A tendinite é uma inflamação que acomete os tendões — estruturas responsáveis por conectar os músculos aos ossos — e pode surgir em diversas partes do corpo, como ombros, joelhos, punhos e tornozelos. Dor, inchaço e limitação funcional são sintomas comuns, mas o tratamento exige atenção: nem sempre o que parece alívio imediato é o melhor caminho para a cura completa.
Muitos pacientes cometem erros que comprometem a regeneração do tendão, aumentando o tempo de recuperação ou até favorecendo o retorno da dor. É por isso que especialistas têm reforçado o alerta: o foco deve estar na reabilitação funcional ativa e na regeneração tecidual, não apenas no alívio da dor.
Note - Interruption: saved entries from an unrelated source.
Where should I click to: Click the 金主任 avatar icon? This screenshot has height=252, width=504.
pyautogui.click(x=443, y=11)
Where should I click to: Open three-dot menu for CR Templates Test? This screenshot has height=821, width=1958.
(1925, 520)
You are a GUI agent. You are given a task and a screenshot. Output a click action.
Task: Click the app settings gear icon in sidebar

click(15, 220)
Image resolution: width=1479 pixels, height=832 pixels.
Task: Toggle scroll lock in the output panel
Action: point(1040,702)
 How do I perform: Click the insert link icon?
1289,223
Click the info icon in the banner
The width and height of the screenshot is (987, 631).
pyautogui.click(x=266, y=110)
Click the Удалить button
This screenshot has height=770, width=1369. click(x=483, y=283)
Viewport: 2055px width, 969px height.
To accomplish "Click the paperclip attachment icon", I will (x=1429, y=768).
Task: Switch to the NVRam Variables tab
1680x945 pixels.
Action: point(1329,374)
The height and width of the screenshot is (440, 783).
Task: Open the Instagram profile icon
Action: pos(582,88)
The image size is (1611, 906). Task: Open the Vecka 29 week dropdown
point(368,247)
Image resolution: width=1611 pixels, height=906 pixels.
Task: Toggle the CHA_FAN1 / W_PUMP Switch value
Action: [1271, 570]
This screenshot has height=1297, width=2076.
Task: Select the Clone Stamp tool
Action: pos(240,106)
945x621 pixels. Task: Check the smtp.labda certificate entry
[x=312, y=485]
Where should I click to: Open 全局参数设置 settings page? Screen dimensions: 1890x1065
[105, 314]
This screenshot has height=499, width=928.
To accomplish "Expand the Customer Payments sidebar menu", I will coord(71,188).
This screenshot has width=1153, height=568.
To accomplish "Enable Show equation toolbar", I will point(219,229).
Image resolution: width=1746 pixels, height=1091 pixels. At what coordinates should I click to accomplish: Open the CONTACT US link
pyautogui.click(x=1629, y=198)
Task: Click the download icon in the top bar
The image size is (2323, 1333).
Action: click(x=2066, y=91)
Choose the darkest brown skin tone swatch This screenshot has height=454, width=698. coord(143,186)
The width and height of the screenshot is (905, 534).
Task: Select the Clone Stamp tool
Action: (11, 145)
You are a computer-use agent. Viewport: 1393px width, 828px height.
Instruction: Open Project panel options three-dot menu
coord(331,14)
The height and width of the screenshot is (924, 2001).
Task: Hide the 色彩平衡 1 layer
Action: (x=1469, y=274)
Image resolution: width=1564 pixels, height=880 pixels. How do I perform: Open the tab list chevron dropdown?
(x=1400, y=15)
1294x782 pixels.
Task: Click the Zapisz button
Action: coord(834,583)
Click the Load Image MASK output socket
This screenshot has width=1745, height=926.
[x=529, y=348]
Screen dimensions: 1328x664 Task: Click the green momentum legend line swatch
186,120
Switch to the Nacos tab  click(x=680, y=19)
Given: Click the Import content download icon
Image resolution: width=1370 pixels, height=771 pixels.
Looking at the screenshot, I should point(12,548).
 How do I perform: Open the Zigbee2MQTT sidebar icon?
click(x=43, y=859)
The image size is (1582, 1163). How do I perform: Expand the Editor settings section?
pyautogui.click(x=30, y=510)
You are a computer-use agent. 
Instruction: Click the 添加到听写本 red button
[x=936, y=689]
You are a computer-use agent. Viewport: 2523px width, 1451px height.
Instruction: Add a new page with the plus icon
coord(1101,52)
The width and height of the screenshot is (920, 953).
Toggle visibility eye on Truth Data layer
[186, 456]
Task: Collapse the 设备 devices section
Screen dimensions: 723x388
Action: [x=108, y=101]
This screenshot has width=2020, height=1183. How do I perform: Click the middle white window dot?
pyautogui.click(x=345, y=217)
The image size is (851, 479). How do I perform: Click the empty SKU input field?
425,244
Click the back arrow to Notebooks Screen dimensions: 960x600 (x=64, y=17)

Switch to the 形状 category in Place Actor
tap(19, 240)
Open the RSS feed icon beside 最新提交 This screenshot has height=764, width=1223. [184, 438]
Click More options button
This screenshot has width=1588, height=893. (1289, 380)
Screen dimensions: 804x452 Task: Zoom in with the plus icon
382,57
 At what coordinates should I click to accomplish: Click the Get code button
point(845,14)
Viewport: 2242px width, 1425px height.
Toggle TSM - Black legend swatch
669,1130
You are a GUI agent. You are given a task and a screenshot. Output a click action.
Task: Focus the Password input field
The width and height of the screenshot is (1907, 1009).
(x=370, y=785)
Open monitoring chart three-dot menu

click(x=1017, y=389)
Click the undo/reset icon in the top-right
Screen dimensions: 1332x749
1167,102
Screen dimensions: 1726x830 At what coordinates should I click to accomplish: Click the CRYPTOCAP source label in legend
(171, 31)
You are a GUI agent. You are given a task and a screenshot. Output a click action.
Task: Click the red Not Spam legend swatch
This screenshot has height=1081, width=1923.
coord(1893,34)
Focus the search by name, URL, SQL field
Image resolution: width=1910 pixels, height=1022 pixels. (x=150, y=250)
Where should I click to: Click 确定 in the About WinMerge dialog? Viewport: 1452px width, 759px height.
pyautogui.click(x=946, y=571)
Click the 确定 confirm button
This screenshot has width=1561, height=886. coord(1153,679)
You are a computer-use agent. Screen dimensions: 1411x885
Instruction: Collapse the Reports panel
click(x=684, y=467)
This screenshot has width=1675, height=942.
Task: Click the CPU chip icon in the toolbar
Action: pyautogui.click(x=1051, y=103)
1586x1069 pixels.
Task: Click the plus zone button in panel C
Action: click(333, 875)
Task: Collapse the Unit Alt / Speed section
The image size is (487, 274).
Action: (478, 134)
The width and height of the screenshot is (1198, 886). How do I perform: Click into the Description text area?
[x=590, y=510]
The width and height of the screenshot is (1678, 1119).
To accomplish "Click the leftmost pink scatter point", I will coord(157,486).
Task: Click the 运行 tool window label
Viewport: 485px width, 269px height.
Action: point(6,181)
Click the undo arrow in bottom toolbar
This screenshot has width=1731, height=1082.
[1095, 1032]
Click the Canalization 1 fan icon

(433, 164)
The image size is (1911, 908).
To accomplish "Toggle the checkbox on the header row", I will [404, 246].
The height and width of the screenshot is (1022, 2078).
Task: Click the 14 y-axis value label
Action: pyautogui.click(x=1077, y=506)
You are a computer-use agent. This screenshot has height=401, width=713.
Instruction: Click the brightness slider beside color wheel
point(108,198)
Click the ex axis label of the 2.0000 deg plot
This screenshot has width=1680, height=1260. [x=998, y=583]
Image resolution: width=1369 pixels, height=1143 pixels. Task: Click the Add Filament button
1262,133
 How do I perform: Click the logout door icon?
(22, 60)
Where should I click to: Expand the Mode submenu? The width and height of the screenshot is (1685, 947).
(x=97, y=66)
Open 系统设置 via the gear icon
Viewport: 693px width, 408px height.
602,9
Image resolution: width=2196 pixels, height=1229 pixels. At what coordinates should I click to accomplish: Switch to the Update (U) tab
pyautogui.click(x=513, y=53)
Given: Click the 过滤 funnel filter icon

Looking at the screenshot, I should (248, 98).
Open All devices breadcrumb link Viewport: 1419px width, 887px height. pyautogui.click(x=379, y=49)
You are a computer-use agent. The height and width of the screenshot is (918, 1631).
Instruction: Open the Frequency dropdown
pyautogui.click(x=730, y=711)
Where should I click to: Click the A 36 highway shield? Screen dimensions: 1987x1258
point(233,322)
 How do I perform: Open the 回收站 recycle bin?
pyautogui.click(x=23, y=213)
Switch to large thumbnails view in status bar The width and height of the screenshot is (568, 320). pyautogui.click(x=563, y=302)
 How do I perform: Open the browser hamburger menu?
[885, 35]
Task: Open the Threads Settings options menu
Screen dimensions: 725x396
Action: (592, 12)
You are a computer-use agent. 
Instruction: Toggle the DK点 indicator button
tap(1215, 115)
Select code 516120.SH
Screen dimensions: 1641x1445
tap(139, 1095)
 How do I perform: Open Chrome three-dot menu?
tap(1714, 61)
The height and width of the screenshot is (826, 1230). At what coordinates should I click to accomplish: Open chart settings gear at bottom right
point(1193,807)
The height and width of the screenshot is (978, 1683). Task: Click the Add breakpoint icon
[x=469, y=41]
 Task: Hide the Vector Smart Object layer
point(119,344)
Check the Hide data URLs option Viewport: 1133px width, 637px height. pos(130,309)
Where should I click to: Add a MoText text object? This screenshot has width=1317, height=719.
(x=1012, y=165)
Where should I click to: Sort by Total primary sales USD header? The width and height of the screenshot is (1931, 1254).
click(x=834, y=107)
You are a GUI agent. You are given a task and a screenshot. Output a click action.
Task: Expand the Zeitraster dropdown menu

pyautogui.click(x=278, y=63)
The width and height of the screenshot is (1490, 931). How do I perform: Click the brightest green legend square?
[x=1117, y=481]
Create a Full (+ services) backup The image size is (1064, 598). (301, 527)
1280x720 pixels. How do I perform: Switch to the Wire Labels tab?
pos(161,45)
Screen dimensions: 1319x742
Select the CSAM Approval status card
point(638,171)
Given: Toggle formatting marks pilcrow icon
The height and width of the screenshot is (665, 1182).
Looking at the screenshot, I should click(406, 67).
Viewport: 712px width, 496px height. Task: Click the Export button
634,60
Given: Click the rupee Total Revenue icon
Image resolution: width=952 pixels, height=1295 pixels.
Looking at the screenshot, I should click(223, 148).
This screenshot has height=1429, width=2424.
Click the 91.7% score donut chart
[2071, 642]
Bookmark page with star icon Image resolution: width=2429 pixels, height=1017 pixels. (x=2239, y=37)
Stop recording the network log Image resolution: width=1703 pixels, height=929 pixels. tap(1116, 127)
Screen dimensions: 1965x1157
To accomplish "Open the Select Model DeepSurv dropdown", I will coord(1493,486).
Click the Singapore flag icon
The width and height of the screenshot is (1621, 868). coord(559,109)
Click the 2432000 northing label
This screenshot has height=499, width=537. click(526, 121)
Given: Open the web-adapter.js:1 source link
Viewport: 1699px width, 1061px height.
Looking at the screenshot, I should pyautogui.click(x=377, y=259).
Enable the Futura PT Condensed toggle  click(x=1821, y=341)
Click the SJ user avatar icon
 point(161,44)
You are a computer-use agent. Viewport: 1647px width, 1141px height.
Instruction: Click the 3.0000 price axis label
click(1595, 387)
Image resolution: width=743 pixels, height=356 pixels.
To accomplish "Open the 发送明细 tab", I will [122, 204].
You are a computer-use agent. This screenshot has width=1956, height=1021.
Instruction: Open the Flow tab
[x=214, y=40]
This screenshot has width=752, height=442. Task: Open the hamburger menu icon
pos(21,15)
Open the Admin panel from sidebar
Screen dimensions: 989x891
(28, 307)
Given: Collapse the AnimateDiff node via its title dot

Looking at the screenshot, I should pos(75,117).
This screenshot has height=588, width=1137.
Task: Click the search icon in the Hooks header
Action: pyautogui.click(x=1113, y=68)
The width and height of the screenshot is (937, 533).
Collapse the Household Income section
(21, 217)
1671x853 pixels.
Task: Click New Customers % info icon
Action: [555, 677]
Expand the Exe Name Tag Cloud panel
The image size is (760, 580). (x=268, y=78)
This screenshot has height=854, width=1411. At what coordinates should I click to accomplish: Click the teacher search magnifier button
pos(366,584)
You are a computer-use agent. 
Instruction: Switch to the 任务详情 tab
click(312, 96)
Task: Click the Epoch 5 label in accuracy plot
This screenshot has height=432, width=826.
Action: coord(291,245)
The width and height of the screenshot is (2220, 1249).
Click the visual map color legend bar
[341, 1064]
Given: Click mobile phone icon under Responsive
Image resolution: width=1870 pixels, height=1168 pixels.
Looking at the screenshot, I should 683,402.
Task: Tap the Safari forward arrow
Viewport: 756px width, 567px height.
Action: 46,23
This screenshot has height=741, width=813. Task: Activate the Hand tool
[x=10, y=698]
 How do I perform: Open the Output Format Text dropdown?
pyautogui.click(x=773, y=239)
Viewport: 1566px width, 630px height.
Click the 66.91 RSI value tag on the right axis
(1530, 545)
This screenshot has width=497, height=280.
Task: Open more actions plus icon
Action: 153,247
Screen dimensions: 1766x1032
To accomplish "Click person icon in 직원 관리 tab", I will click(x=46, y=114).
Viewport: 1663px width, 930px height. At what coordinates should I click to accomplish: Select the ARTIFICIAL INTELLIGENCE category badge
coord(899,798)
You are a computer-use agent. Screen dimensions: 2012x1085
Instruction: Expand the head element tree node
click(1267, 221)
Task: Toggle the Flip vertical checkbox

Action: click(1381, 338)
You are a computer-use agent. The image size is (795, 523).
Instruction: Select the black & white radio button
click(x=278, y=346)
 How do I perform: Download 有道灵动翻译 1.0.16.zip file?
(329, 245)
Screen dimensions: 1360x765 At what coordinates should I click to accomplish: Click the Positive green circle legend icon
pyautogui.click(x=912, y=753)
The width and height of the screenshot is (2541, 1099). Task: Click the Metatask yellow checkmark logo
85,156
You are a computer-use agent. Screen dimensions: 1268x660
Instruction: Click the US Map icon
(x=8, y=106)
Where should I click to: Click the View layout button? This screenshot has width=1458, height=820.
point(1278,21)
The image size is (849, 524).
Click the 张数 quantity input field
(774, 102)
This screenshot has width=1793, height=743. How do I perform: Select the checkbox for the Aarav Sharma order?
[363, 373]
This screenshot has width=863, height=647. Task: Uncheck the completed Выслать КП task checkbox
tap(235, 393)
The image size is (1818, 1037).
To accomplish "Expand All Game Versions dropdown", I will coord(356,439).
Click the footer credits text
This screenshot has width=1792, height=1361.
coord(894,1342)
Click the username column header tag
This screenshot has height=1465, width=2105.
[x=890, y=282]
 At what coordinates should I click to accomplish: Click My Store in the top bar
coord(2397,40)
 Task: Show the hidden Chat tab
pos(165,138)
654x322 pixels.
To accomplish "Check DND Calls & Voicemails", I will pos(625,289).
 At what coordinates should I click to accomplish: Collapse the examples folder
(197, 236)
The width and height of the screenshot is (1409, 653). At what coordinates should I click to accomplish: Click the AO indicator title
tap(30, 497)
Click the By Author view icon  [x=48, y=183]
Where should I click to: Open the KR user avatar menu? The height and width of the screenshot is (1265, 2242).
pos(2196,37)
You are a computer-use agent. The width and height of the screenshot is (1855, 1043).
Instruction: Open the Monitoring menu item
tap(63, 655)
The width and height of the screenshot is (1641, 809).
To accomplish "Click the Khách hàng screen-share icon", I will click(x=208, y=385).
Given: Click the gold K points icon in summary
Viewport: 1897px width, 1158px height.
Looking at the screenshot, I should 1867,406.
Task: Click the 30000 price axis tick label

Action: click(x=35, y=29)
Tratamentos que devem ser evitados ou revistos na tendinite:
- Repouso absoluto: duas semanas sem estímulo podem reduzir força e resistência do tendão.
- Exercícios incorretos: cada fase da lesão exige um tipo específico de movimento.
- Terapias passivas em excesso: como gelo e aparelhos, que não preparam o tendão para retornar ao esforço.
- Massagens com fricção em tendões inflamados: podem agravar o quadro.
- Infiltrações com corticoides e uso indiscriminado de anti-inflamatórios: suprimem os sinais do corpo e não regeneram.
- Dietas restritivas: comprometem a oferta de nutrientes importantes para o reparo tecidual.
- Excesso de gelo: reduz o metabolismo local quando utilizado sem indicação clara.
- Exames de imagem como único critério para voltar aos treinos: a avaliação clínica funcional deve ser prioridade.
Objetivos do tratamento adequado da tendinite:
- Aliviar a dor aguda e reduzir a inflamação.
- Regenerar e fortalecer o tendão, devolvendo sua capacidade de suportar carga e evitar recidivas.
- Manter o paciente ativo, respeitando as fases da reabilitação.
- Evitar recaídas através de educação, treino adequado e nutrição funcional.
Por que isso importa?
Tratar a tendinite não é apenas eliminar a dor. É restaurar a função do tendão, garantir que ele volte a suportar esforço e manter a performance sem risco de nova lesão. Pular etapas ou confiar apenas em soluções rápidas pode custar caro no futuro.
O caminho mais eficaz envolve orientação profissional, paciência e um plano personalizado, que combine atividade física adequada, controle da inflamação, fortalecimento progressivo e, quando necessário, terapias complementares.